**TRY IT**
Using the entries below, restate word for word only the lines from the one with "Where should I" to the final line, leaving the pictures out.

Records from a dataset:
--------------------------------

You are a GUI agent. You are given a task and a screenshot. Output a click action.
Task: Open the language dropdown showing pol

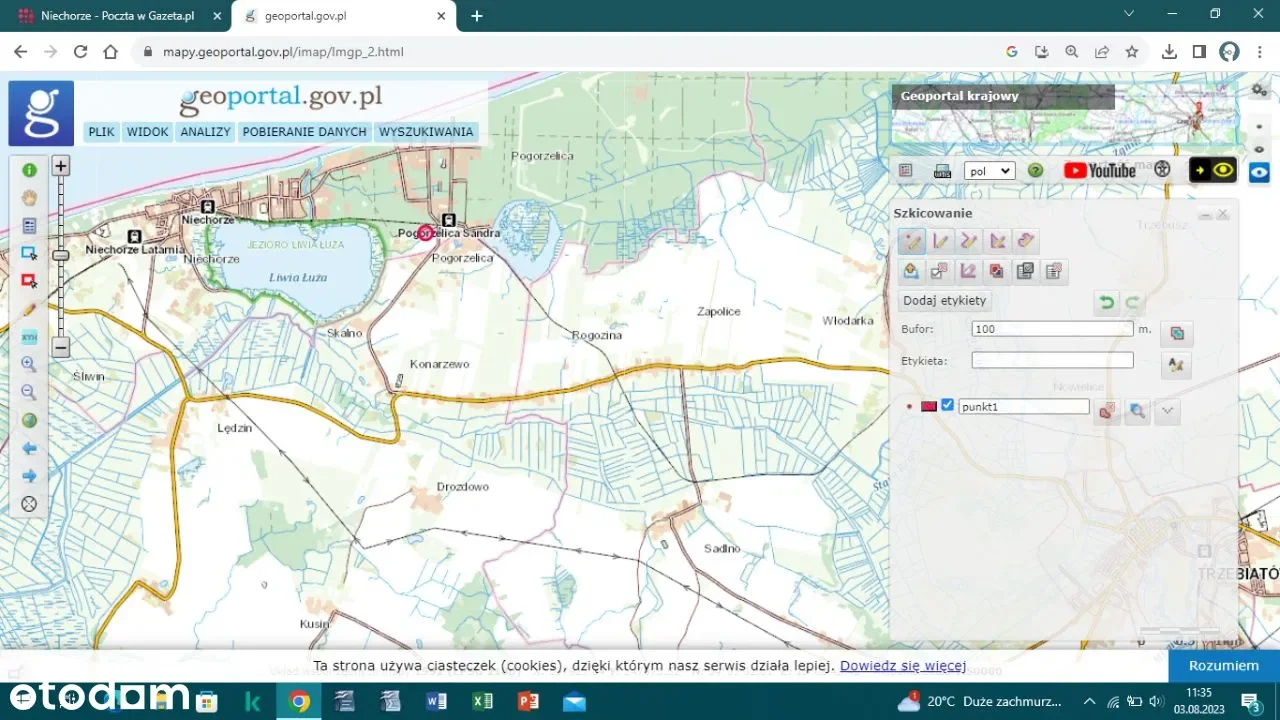pyautogui.click(x=989, y=171)
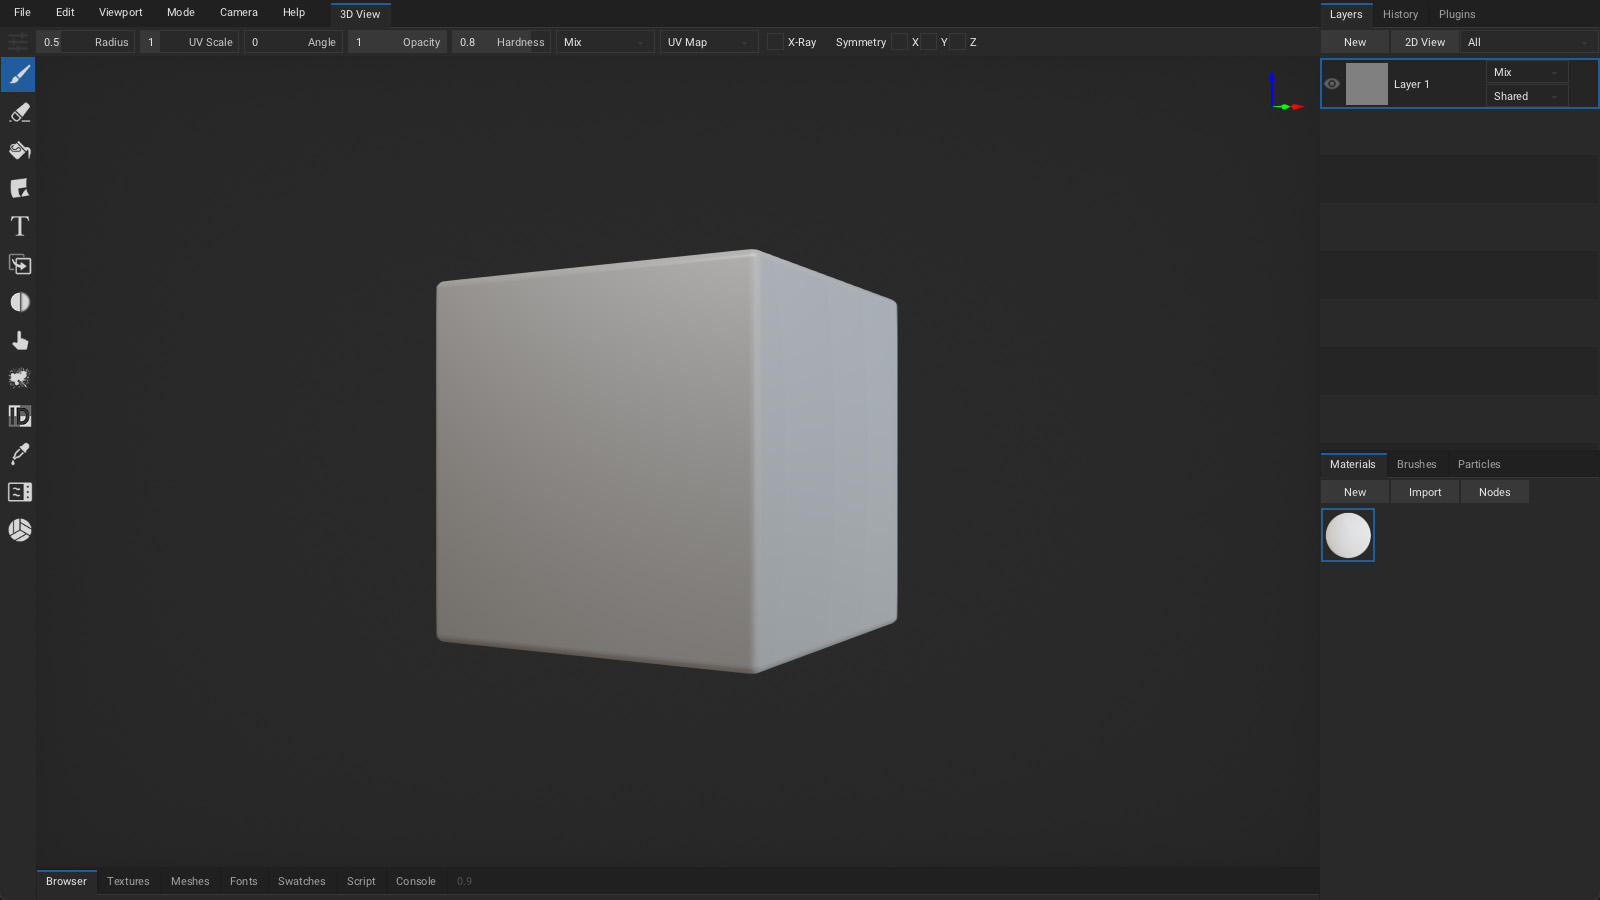Hide Layer 1 with the eye icon

pyautogui.click(x=1332, y=84)
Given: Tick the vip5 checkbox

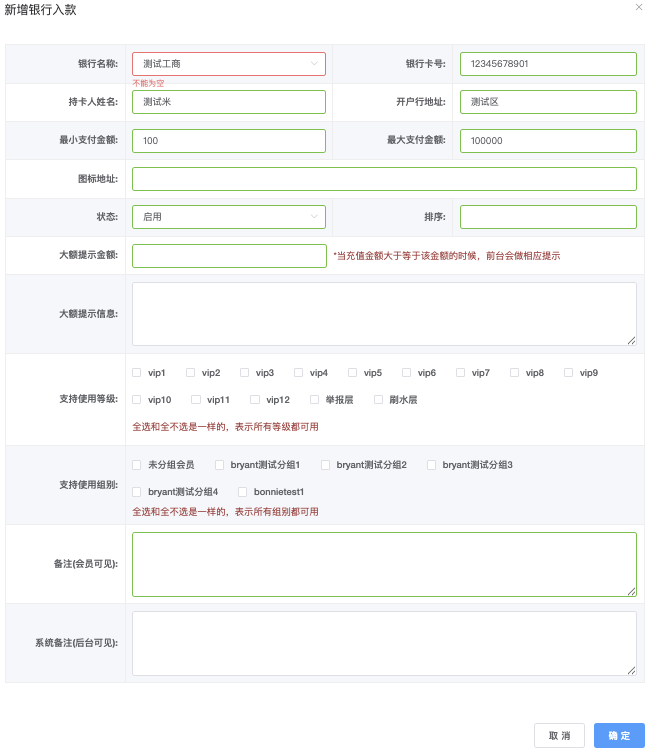Looking at the screenshot, I should pos(352,373).
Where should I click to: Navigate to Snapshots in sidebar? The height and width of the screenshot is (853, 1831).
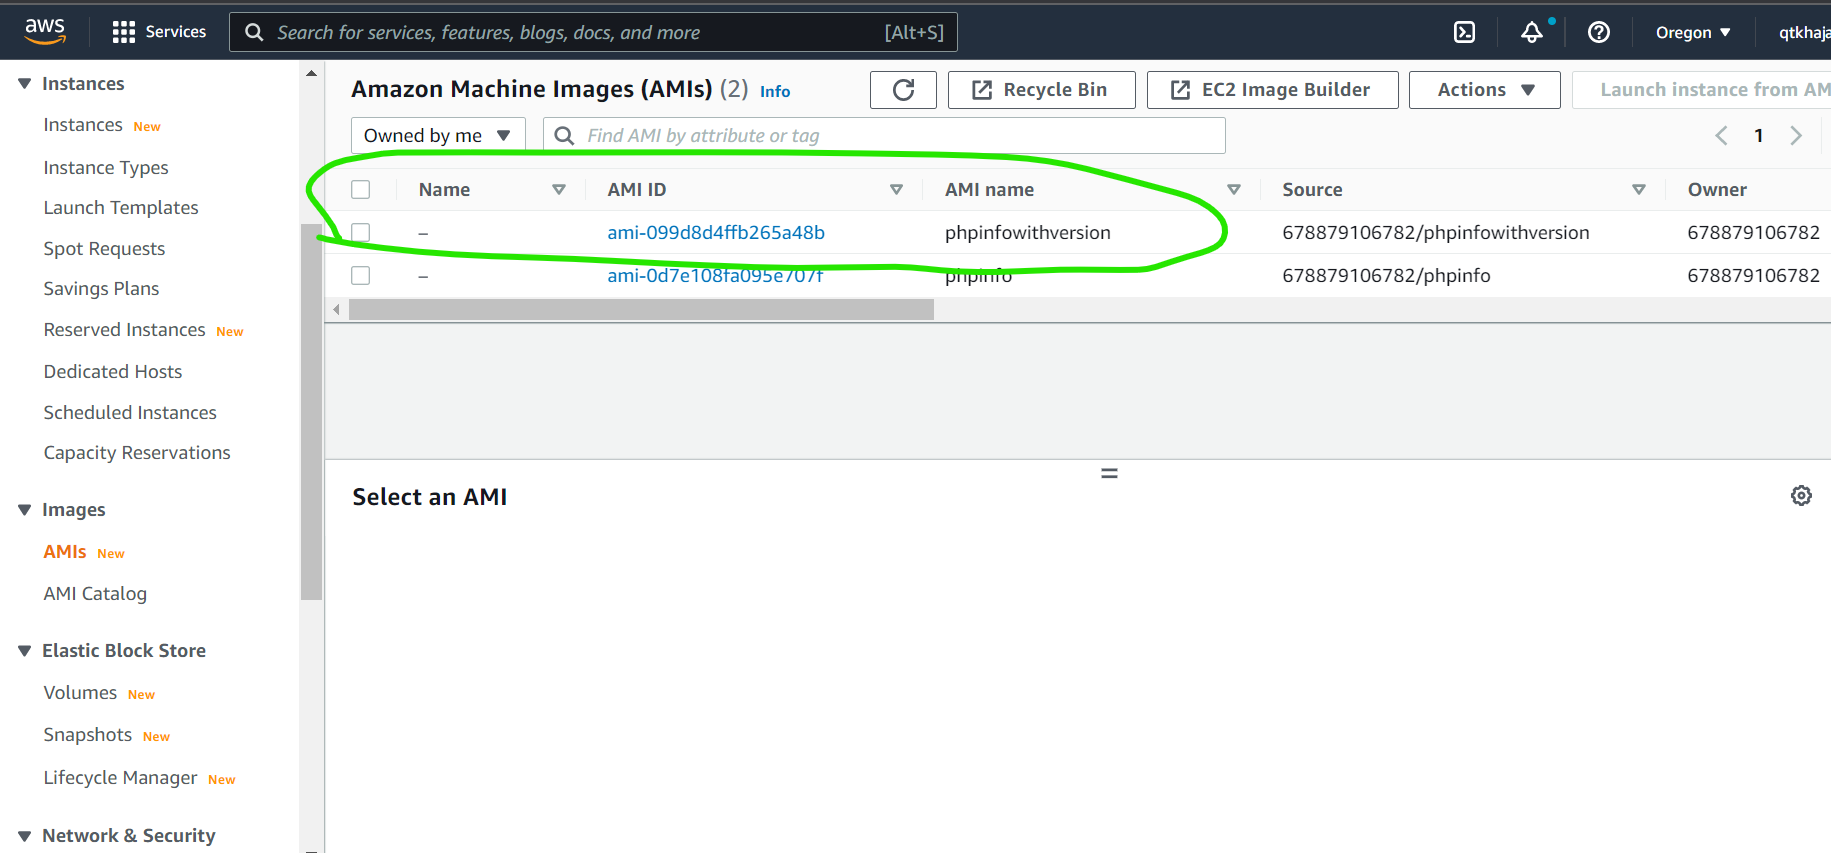pyautogui.click(x=87, y=735)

--------------------------------

**RESULT OF THE EXERCISE**
Where should I click to: Navigate to Snapshots in sidebar? The height and width of the screenshot is (853, 1831).
pyautogui.click(x=87, y=735)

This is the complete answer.